→ Data section
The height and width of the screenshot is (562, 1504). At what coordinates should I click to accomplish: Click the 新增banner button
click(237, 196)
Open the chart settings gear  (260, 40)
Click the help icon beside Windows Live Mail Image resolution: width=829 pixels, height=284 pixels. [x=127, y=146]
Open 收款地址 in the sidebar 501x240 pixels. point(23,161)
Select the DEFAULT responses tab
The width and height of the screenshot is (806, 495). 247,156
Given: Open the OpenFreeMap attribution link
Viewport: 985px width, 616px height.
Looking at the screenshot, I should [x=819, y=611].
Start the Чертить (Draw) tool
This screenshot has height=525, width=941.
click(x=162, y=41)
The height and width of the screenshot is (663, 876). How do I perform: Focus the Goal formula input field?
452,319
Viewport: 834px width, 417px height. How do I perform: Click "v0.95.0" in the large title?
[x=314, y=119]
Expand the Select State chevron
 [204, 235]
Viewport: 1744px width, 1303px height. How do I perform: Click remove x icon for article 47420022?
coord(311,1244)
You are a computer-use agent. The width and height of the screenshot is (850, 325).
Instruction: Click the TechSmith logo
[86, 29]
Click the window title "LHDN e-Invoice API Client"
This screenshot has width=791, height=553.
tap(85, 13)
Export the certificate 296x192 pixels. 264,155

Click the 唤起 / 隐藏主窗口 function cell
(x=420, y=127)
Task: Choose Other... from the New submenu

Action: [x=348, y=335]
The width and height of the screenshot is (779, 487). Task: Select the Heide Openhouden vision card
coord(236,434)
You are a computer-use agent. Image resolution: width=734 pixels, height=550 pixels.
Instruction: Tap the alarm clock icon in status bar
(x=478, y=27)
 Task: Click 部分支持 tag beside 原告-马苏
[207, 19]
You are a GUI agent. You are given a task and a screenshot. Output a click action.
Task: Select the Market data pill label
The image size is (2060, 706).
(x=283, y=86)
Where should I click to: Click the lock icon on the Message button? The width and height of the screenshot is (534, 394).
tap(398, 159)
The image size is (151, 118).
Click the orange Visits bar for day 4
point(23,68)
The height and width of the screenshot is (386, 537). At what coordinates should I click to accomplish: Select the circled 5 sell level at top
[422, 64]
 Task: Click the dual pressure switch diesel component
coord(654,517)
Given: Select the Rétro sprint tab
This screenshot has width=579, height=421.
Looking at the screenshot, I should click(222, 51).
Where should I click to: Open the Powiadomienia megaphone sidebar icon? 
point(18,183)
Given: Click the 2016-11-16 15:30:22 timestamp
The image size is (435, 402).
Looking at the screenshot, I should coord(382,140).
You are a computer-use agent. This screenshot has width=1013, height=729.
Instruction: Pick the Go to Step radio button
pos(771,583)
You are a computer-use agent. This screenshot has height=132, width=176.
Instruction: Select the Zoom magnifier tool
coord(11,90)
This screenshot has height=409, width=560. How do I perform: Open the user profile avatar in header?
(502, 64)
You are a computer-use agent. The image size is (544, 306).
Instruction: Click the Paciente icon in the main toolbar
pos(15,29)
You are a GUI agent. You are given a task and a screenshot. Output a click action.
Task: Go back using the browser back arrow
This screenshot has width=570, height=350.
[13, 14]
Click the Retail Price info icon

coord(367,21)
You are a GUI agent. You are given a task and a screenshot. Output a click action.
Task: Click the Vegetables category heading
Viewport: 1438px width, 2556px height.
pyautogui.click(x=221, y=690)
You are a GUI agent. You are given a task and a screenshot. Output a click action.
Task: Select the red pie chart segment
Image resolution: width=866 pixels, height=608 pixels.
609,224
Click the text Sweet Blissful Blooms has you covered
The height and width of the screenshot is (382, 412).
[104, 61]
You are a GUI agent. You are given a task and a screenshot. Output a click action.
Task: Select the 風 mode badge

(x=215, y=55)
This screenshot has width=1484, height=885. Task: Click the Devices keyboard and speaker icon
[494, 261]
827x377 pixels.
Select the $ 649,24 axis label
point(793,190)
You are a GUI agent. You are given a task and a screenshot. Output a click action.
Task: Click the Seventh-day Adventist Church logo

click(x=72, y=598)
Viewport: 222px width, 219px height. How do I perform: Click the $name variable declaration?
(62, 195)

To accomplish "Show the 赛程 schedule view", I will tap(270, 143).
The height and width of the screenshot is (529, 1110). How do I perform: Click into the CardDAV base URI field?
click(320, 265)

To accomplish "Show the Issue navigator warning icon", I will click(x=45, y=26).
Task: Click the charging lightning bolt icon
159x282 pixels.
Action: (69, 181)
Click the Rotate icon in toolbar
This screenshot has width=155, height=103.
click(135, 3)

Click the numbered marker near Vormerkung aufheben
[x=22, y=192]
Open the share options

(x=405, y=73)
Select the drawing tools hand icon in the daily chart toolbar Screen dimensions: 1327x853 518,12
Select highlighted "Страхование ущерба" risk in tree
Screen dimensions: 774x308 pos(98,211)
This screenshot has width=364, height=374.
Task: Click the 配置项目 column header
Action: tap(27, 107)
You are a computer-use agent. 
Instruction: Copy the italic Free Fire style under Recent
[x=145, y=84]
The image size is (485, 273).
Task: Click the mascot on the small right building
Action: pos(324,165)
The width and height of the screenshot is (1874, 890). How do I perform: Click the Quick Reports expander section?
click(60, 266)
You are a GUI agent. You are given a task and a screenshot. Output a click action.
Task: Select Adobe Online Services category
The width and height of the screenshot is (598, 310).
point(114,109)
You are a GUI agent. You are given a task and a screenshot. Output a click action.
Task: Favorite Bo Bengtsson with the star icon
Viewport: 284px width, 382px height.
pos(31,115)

→ Your task
Reproduce exactly what is written in the listing above.

→ Response box
The height and width of the screenshot is (562, 1504). At what coordinates should I click to accomplish: Click the 新增banner button
click(237, 196)
Open the chart settings gear  (260, 40)
Click the help icon beside Windows Live Mail Image resolution: width=829 pixels, height=284 pixels. [x=127, y=146]
Open 收款地址 in the sidebar 501x240 pixels. point(23,161)
Select the DEFAULT responses tab
The width and height of the screenshot is (806, 495). 247,156
Given: Open the OpenFreeMap attribution link
Viewport: 985px width, 616px height.
Looking at the screenshot, I should [x=819, y=611].
Start the Чертить (Draw) tool
This screenshot has height=525, width=941.
click(x=162, y=41)
The height and width of the screenshot is (663, 876). How do I perform: Focus the Goal formula input field?
452,319
Viewport: 834px width, 417px height. How do I perform: Click "v0.95.0" in the large title?
[x=314, y=119]
Expand the Select State chevron
 [204, 235]
Viewport: 1744px width, 1303px height. How do I perform: Click remove x icon for article 47420022?
coord(311,1244)
You are a computer-use agent. The width and height of the screenshot is (850, 325).
Instruction: Click the TechSmith logo
[86, 29]
Click the window title "LHDN e-Invoice API Client"
This screenshot has width=791, height=553.
tap(85, 13)
Export the certificate 296x192 pixels. 264,155

Click the 唤起 / 隐藏主窗口 function cell
(x=420, y=127)
Task: Choose Other... from the New submenu

Action: [x=348, y=335]
The width and height of the screenshot is (779, 487). Task: Select the Heide Openhouden vision card
coord(236,434)
You are a computer-use agent. Image resolution: width=734 pixels, height=550 pixels.
Instruction: Tap the alarm clock icon in status bar
(x=478, y=27)
 Task: Click 部分支持 tag beside 原告-马苏
[207, 19]
You are a GUI agent. You are given a task and a screenshot. Output a click action.
Task: Select the Market data pill label
The image size is (2060, 706).
(x=283, y=86)
Where should I click to: Click the lock icon on the Message button? The width and height of the screenshot is (534, 394).
tap(398, 159)
The image size is (151, 118).
Click the orange Visits bar for day 4
point(23,68)
The height and width of the screenshot is (386, 537). At what coordinates should I click to accomplish: Select the circled 5 sell level at top
[422, 64]
 Task: Click the dual pressure switch diesel component
coord(654,517)
Given: Select the Rétro sprint tab
This screenshot has width=579, height=421.
Looking at the screenshot, I should click(222, 51).
Where should I click to: Open the Powiadomienia megaphone sidebar icon? 
point(18,183)
Given: Click the 2016-11-16 15:30:22 timestamp
The image size is (435, 402).
Looking at the screenshot, I should coord(382,140).
You are a computer-use agent. This screenshot has width=1013, height=729.
Instruction: Pick the Go to Step radio button
pos(771,583)
You are a computer-use agent. This screenshot has height=132, width=176.
Instruction: Select the Zoom magnifier tool
coord(11,90)
This screenshot has height=409, width=560. How do I perform: Open the user profile avatar in header?
(502, 64)
You are a computer-use agent. The image size is (544, 306).
Instruction: Click the Paciente icon in the main toolbar
pos(15,29)
You are a GUI agent. You are given a task and a screenshot. Output a click action.
Task: Go back using the browser back arrow
This screenshot has width=570, height=350.
[13, 14]
Click the Retail Price info icon

coord(367,21)
You are a GUI agent. You are given a task and a screenshot. Output a click action.
Task: Click the Vegetables category heading
Viewport: 1438px width, 2556px height.
pyautogui.click(x=221, y=690)
You are a GUI agent. You are given a task and a screenshot. Output a click action.
Task: Select the red pie chart segment
Image resolution: width=866 pixels, height=608 pixels.
609,224
Click the text Sweet Blissful Blooms has you covered
The height and width of the screenshot is (382, 412).
[104, 61]
You are a GUI agent. You are given a task and a screenshot. Output a click action.
Task: Select the 風 mode badge

(x=215, y=55)
This screenshot has width=1484, height=885. Task: Click the Devices keyboard and speaker icon
[494, 261]
827x377 pixels.
Select the $ 649,24 axis label
point(793,190)
You are a GUI agent. You are given a task and a screenshot. Output a click action.
Task: Click the Seventh-day Adventist Church logo

click(x=72, y=598)
Viewport: 222px width, 219px height. How do I perform: Click the $name variable declaration?
(62, 195)

To accomplish "Show the 赛程 schedule view", I will tap(270, 143).
The height and width of the screenshot is (529, 1110). How do I perform: Click into the CardDAV base URI field?
click(320, 265)

To accomplish "Show the Issue navigator warning icon", I will click(x=45, y=26).
Task: Click the charging lightning bolt icon
159x282 pixels.
Action: (69, 181)
Click the Rotate icon in toolbar
This screenshot has width=155, height=103.
click(135, 3)

Click the numbered marker near Vormerkung aufheben
[x=22, y=192]
Open the share options

(x=405, y=73)
Select the drawing tools hand icon in the daily chart toolbar Screen dimensions: 1327x853 518,12
Select highlighted "Страхование ущерба" risk in tree
Screen dimensions: 774x308 pos(98,211)
This screenshot has width=364, height=374.
Task: Click the 配置项目 column header
Action: tap(27, 107)
You are a computer-use agent. 
Instruction: Copy the italic Free Fire style under Recent
[x=145, y=84]
The image size is (485, 273).
Task: Click the mascot on the small right building
Action: pos(324,165)
The width and height of the screenshot is (1874, 890). How do I perform: Click the Quick Reports expander section?
click(60, 266)
You are a GUI agent. You are given a task and a screenshot. Output a click action.
Task: Select Adobe Online Services category
The width and height of the screenshot is (598, 310).
point(114,109)
You are a GUI agent. You are given a task and a screenshot. Output a click action.
Task: Favorite Bo Bengtsson with the star icon
Viewport: 284px width, 382px height.
pos(31,115)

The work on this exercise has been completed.